Now, I wish I would not have left it at that. I SO wish I would have said more. But looking back I think I might have done all I could in that situation. I should have said something like, "That word is offensive and I suggest you use something more appropriate like African-American." But would that have been any more effective that what I really did say? I don't know. I don't think anything would have gotten through her ignorant, Neanderthal skull. Sorry, anger gets us nowhere. I realize that. But I AM angry, damn it. Very angry. I am mad that this shit still exists. That people are allowed to walk around thinking and saying these things makes me sick to my stomach. I am offended on behalf of my son, on behalf of ALL AA people. It's not just about antiquated language, or ignorance, or not knowing any better. Those are all excuses for the fact that this LABEL is, plain and simple, not acceptable. Although this slur is really a derivative of the Latin word "niger", meaning "black", it's ties are to utterly painful things in the history of AA people in this country--namely slavery. This kind of language is so much more damaging that one might first think.

Speaking of damaging: Did you know that if you Google the word negro one of the suggested "related searches" that comes up, in fact the FIRST one that comes up, is "negro jokes"? That leaves me cold.

I won't expound on this too much because there are so many other people who have said it far better than I ever could. But, I do want to say that LANGUAGE MATTERS. Sticks and stones can break my bones but words will never hurt me. B.S.! Words can do deep and long-lasting harm. Words are what wars are fought over every day. Words are the ammunition of bigots and bullies.

And one word can feel like a punch in the gut. It only takes one.

Racism: Another ugly word. I don't like it and I will never accept it. I am so aware of the fact that I am a white woman raising a black son in this kind of world. It is my responsibility to him to never accept this as status quo. That is why I work with the Diversity Council of Rochester, that is why I talk about these things with family and friends, that is why I hope to write and speak more publicly about these topics at some point in my life.
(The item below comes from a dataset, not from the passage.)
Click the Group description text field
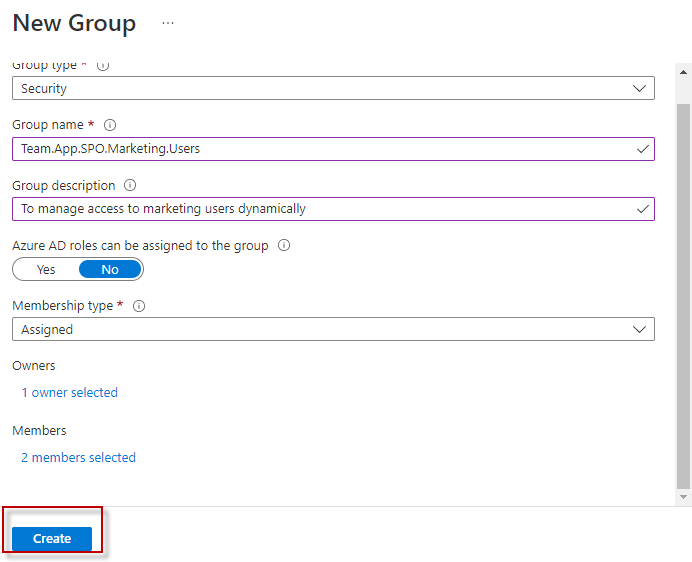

We are so freakin' proud of our multi-racial family. We think it is beautiful. I hope that someday we will live in a world where everyone thinks the same.


  1. Wow,
    this is deeper than what I thought. That was quite rude and calling a church, saying such things as that. However, in her mind, she was probably not offending anyone and she probably felt that it was appropriate. Highly socially inappropriate and I wonder would she use this word in the presence of an African American.

  2. Thank you for writing this. I honestly had no idea that the term "negro" was offensive. But my background may account for this. In high school, (graduated 1982; I know, I'm old. . . ) we only had one African-American family, and they were all honor-roll and class presidents. And my family didn't have a TV during those years, by choice. So the only example of current black culture were those kids. I also now live in Idaho, where the black population happens to be very small.
    And so I guess the point I am trying to make is that the person that called you at the church may have not realized that was an offensive term, just as I had no idea.